**Assignment:** Keep to one stretch of the data below, the lines from the one with "Task: Click the 1957m8 x-axis label" up to and including the one with "Image resolution: width=868", and return that stretch exactly.

**Available data:**
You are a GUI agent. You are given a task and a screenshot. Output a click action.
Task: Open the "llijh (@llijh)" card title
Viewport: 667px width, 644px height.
...
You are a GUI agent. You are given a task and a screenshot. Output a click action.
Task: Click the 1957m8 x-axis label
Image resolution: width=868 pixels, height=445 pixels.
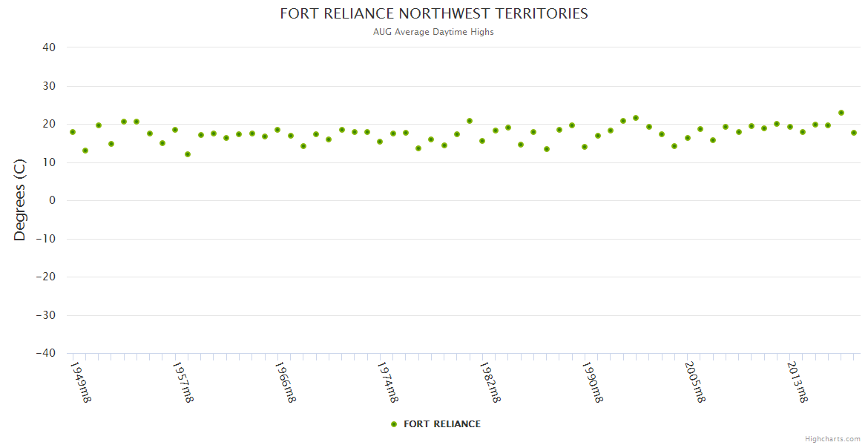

**Written solution:**
Task: Click the 1957m8 x-axis label
Image resolution: width=868 pixels, height=445 pixels.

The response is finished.